Conditions de travail : lettre ouverte aux ministres

Lettre ouverte
- à Monsieur Michel SAPIN Ministre des Finances et des Comptes publics,
- à Monsieur Emmanuel MACRON Ministre de l’Economie, de l’Industrie et du Numérique
- à Monsieur Christian ECKERT, Secrétaire d’Etat au Budget, auprès du ministre des Finances et des Comptes publics

Messieurs les Ministres,

Depuis plus de 10 ans, les orientations politiques ont conduit à une dégradation constante des conditions de vie au travail des agents de nos ministères : programmes de suppressions massives d’emplois, contraintes budgétaires accrues, restructurations incessantes.

Les « démarches » ou « plans stratégiques » mis en place dans les différentes directions des ministères économiques et financiers, la Revue des missions et la nouvelle Réorganisation Territoriale de l’Etat programmés ne font qu’amplifier le processus déjà engagé.

Aucune catégorie de personnel n’est aujourd’hui épargnée, comme en attestent les derniers résultats de l’observatoire interne, tout comme les divers rapports des acteurs de prévention.

En 2011, vos prédécesseurs ont reconnu la gravité de la situation et, pour partie, la responsabilité de l’Administration. Depuis lors, les discours ont tous été très volontaristes en matière de prévention des risques professionnels.

Bercy sortait enfin du déni, mais, pour autant, à aucun moment les Ministres successifs n’ont remis en cause les politiques de suppressions d’emplois, les dérives managériales, la culture d’objectifs et de résultats.

En 2012, les évolutions législatives et réglementaires sur le fonctionnement des CHS-CT auraient dû conduire l’Administration à dépasser les simples déclarations d’intention et à prendre de véritables engagements afin de rendre concrète l’amélioration tant attendue des conditions de vie au travail des agents.

Force est de constater qu’il n’en a rien été. Aucune volonté politique forte ne s’est manifestée. Aucun moyen supplémentaire n’a été alloué.

Année après année, les rapports des acteurs-préventeurs (Médecine de Prévention, ISST, etc.) soulignent la dégradation des conditions de travail : augmentation sans précédent des nonconformités réglementaires des bâtiments des MEF (risque incendie et électrique), augmentation du taux d’accidents du travail, expression de souffrance au travail par les agents à un niveau inacceptable et une organisation du travail pathogène.

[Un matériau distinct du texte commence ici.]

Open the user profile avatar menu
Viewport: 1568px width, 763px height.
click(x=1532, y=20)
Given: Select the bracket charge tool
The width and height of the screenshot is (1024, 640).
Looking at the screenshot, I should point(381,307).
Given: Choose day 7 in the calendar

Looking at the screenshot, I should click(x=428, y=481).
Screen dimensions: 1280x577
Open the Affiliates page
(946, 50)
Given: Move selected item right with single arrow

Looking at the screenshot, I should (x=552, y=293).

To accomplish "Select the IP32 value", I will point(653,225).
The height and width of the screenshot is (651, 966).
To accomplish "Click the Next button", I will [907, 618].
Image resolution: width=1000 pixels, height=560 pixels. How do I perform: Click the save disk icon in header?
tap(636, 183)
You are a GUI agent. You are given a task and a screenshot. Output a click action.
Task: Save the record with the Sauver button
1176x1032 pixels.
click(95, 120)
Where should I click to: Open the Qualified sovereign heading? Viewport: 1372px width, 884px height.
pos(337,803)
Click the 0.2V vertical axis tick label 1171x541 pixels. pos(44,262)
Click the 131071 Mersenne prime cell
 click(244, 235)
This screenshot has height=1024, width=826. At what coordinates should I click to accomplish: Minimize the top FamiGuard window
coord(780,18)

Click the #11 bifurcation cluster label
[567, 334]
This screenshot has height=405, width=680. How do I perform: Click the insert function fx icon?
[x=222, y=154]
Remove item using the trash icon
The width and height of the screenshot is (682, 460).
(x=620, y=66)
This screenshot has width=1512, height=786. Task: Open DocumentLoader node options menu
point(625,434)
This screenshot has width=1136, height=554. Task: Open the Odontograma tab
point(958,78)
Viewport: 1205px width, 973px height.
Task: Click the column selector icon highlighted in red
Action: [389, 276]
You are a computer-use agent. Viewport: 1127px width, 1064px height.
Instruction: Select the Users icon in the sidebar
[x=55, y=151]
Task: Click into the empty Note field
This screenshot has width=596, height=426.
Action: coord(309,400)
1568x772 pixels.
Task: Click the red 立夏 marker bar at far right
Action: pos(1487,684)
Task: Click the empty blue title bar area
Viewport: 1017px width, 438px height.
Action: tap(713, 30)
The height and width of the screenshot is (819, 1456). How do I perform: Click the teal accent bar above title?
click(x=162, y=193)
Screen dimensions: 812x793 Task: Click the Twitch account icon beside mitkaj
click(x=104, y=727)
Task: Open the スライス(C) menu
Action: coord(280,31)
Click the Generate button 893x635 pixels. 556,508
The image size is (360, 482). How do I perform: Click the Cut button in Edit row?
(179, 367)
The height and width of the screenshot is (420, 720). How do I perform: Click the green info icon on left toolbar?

La conduite des négociations concernant la déclinaison de l’accord Fonction Publique sur la prévention des Risques Psycho-Sociaux illustre parfaitement l’absence de réelle ambition politique en la matière.

Nos Fédérations ont le net sentiment que l’objectif se résume à l’obtention de signatures au bas d’un accord majoritaire vide de mesures concrètes. Et ce, alors même que nous vous avons fait connaître nos propositions de manière détaillée !

Messieurs les Ministres pour les Fédérations des Finances Solidaires, CGT, FO, CFDT, UNSA et CFTC, il y a urgence à passer de la parole aux actes. Il vous appartient de démontrer que dans ce domaine, nous ne sommes plus dans l’affichage et la communication mais bien dans la prise en compte de réalités très dégradées dans les services qui nécessitent des mesures concrètes à mettre en place au bénéfice des agents.

Veuillez agréer, Messieurs les Ministres, l’expression de notre considération distinguée.